You approve an MCP server once, the tools look benign, and your agent starts using them. Weeks later the server quietly changes what those tools do — and nothing asks you to re-approve. That's a rug pull, and it's one of the nastiest attacks against MCP precisely because the protocol has no built-in mechanism to notice a tool definition has shifted underneath it.
How a rug pull works
The attack splits trust from behaviour in time. First, the server exposes genuinely useful, harmless tools to earn your one-time approval — the moment of human scrutiny. Once that approval is banked, the server silently alters a tool's definition, description or behaviour. Because MCP doesn't track tool-definition changes or force re-approval when they happen, your agent keeps calling a tool whose meaning has changed. The malicious payload lives in the tool definition itself, which every session shares, so a single poisoned definition compromises every agent that calls it until someone notices and pulls it.

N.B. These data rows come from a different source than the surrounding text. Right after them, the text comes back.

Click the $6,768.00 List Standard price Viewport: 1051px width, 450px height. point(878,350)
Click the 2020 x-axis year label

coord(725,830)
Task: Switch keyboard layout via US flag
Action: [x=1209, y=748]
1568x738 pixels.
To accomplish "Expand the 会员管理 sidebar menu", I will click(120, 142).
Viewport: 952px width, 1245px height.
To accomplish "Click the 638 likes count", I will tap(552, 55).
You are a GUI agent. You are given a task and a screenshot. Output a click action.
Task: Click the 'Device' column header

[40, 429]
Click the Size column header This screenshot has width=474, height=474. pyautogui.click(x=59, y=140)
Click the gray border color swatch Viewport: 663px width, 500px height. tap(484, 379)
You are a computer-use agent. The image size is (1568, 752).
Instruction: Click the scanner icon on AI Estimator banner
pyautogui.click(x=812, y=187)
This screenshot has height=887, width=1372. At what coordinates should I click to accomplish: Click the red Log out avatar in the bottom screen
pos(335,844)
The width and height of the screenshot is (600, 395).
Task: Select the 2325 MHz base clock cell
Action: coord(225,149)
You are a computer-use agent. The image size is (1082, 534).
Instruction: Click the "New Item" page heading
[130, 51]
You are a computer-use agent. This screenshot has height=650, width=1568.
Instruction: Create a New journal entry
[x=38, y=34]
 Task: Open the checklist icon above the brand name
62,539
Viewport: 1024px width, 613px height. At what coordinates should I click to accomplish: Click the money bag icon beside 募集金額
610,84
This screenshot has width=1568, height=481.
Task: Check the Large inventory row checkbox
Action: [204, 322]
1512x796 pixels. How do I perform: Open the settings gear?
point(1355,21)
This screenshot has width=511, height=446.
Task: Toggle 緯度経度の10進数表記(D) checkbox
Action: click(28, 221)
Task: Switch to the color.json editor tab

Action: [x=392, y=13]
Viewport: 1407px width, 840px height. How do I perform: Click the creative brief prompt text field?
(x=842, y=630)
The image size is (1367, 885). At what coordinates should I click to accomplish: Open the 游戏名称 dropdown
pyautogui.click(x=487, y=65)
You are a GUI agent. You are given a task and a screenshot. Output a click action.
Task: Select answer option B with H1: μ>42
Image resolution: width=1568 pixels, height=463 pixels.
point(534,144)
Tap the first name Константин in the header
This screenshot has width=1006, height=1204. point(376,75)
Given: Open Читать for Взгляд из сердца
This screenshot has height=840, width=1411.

Rug pull vs tool poisoning
The two are cousins. Tool poisoning is deploying a tool that masquerades as legitimate from the start, hoping the user or the model picks it. A rug pull is the time-delayed variant: clean at approval, malicious afterwards. Both operate at the supply-chain layer — the definition, not the call — which is what makes them slip past defences built only to inspect runtime arguments. If your security model trusts a tool forever because you vetted it once, both attacks beat it.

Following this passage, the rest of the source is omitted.